**PROMPT:** Within the listing that follows, reproduce exactly the lines starting at the line with "The width and" and ending at the line with "You are a computer-use agent. This", inclusive, and only those. Pictures are dropped.

**SUPPLIED MATERIAL:**
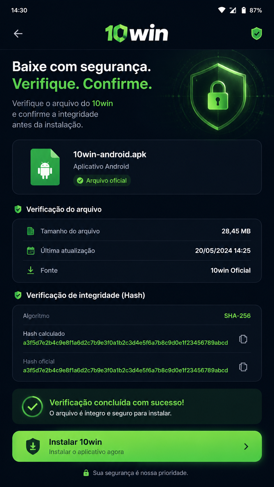Click the 10win logo in header
Image resolution: width=274 pixels, height=487 pixels.
(137, 33)
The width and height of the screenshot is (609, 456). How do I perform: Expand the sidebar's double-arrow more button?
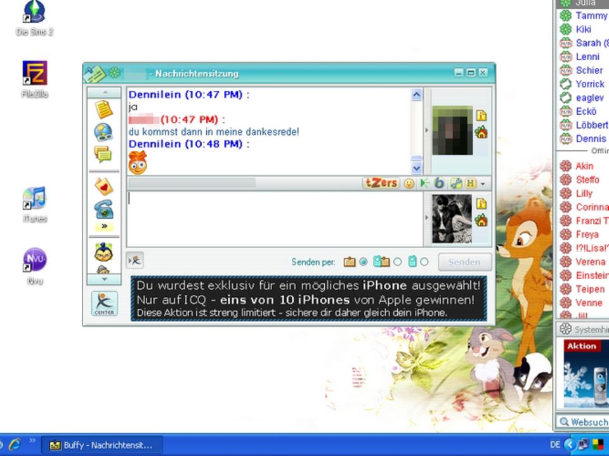103,226
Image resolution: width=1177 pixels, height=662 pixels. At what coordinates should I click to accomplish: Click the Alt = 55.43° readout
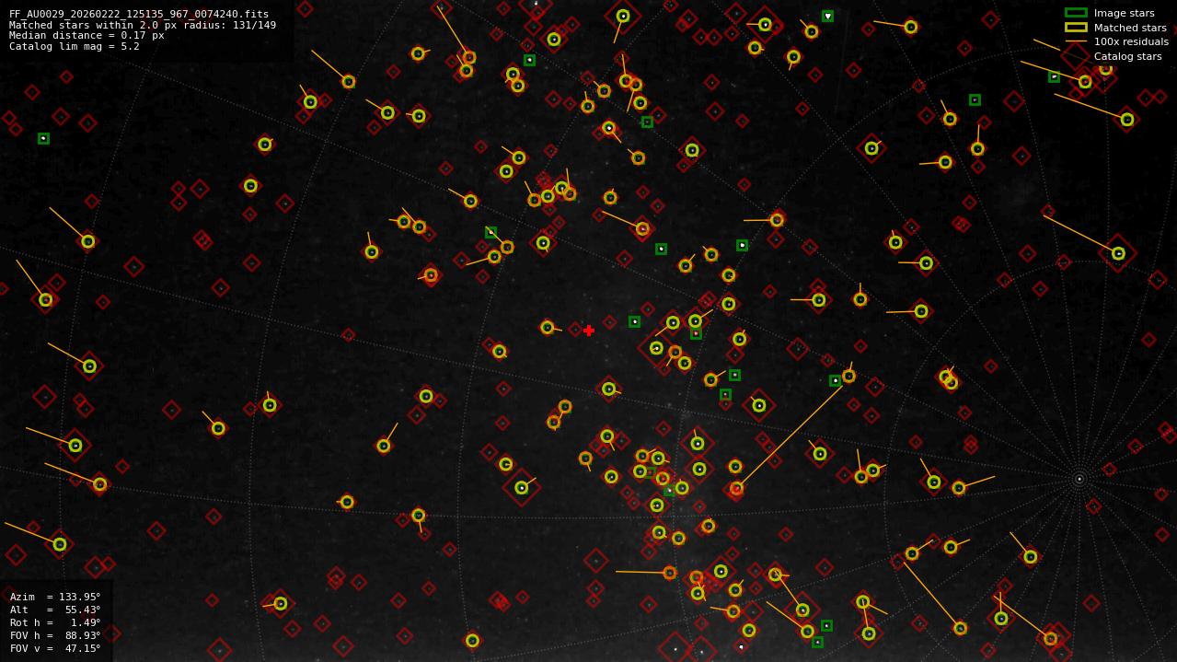(x=55, y=610)
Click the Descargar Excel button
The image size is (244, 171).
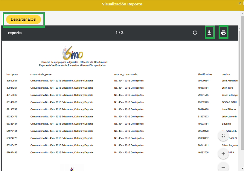[x=24, y=19]
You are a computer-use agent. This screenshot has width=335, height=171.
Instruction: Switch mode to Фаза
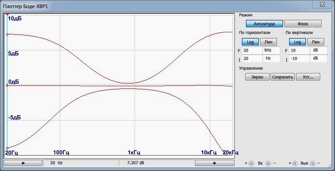pos(303,24)
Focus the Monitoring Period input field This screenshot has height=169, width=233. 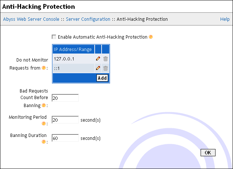pyautogui.click(x=65, y=120)
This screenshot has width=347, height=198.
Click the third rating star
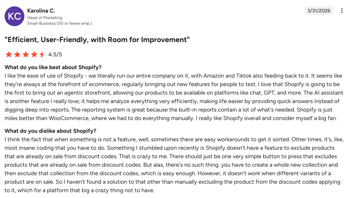click(x=26, y=54)
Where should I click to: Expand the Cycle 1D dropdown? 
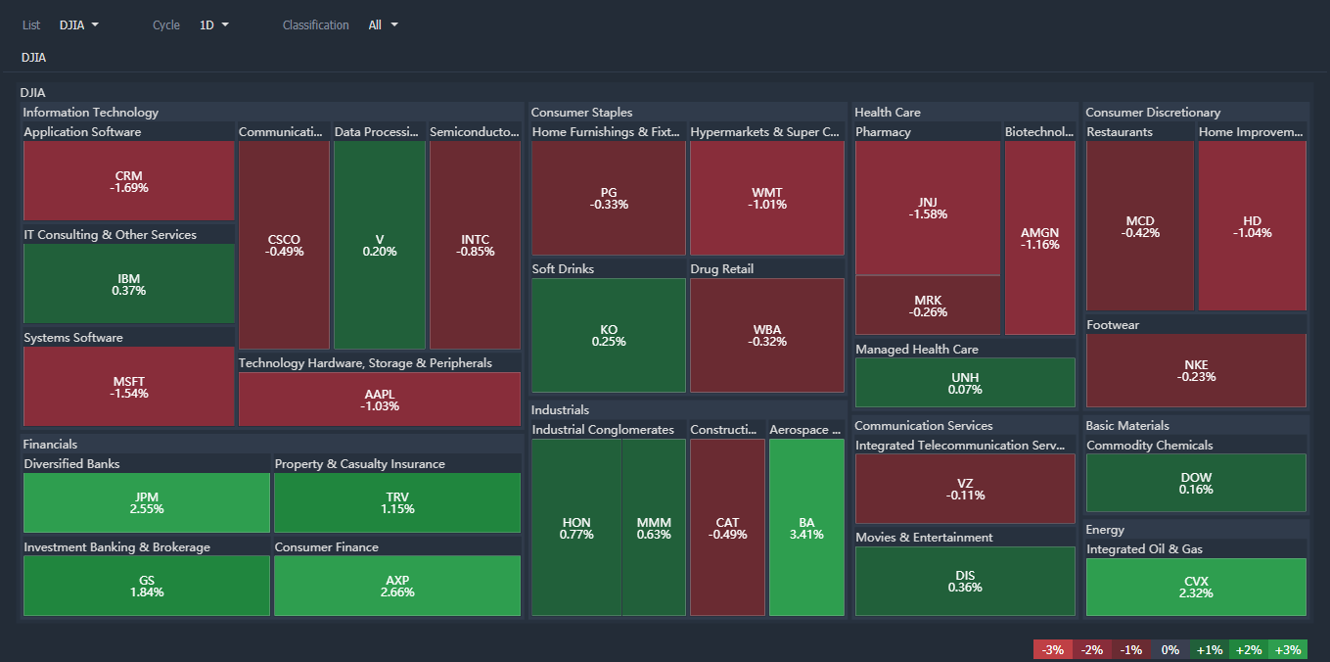point(214,25)
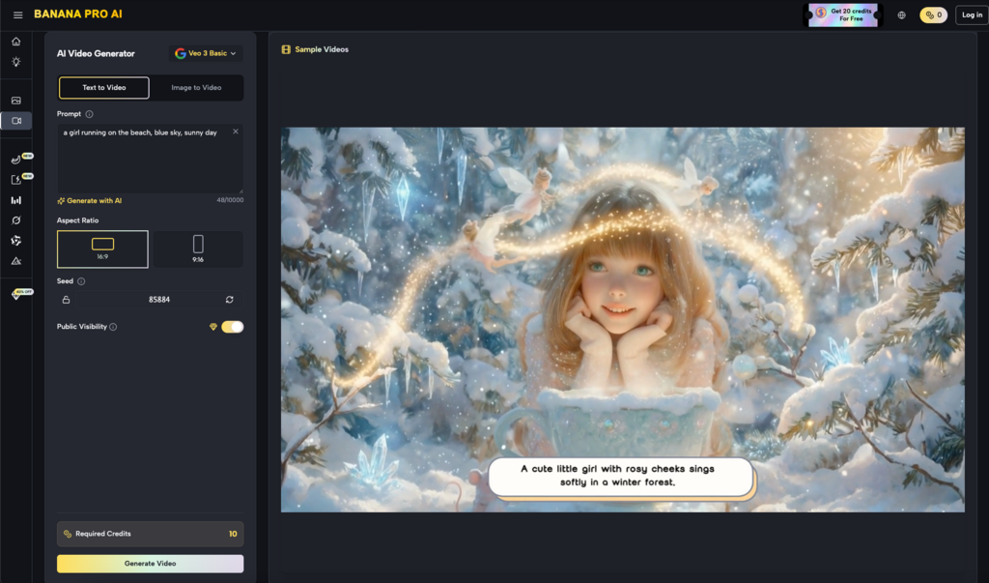Image resolution: width=989 pixels, height=583 pixels.
Task: Select the 16:9 aspect ratio
Action: pyautogui.click(x=102, y=248)
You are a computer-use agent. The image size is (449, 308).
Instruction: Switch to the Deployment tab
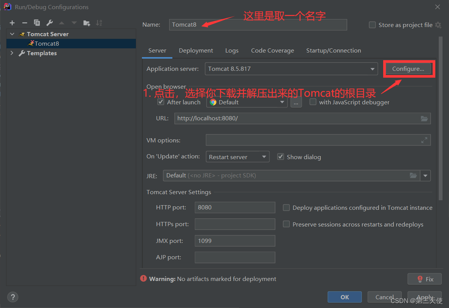[x=196, y=51]
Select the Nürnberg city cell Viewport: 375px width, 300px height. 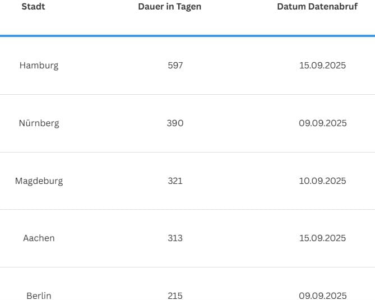[x=39, y=123]
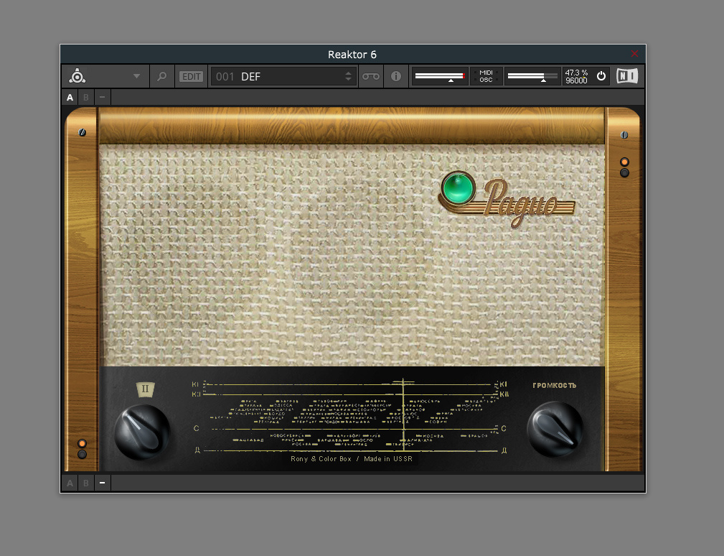Click the Громкость volume knob
Viewport: 724px width, 556px height.
point(555,430)
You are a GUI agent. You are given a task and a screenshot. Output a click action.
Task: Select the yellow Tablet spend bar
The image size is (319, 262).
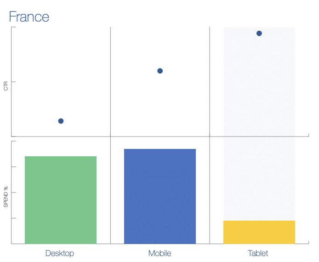point(259,232)
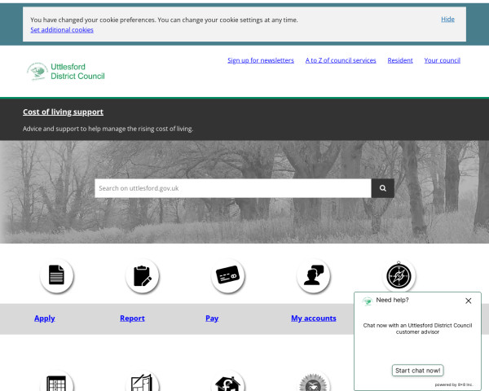Hide the cookie preferences banner
Screen dimensions: 489x391
click(447, 19)
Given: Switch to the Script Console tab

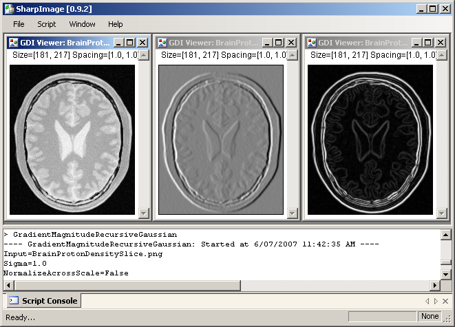Looking at the screenshot, I should (x=43, y=301).
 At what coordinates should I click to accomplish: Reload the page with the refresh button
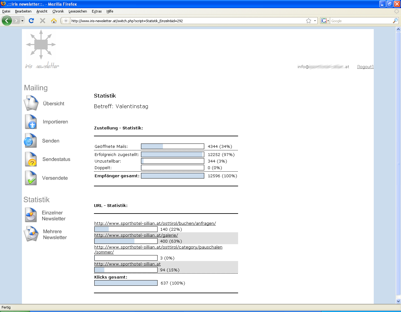[31, 21]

**ANSWER TO THE EXERCISE:**
The width and height of the screenshot is (609, 456). How do I perform: Expand the sidebar's double-arrow more button?
103,226
Image resolution: width=1177 pixels, height=662 pixels. At what coordinates should I click to accomplish: Click the Alt = 55.43° readout
(x=55, y=610)
Click the Descargar Excel button
The image size is (244, 171).
[x=24, y=19]
You are a computer-use agent. This screenshot has width=335, height=171.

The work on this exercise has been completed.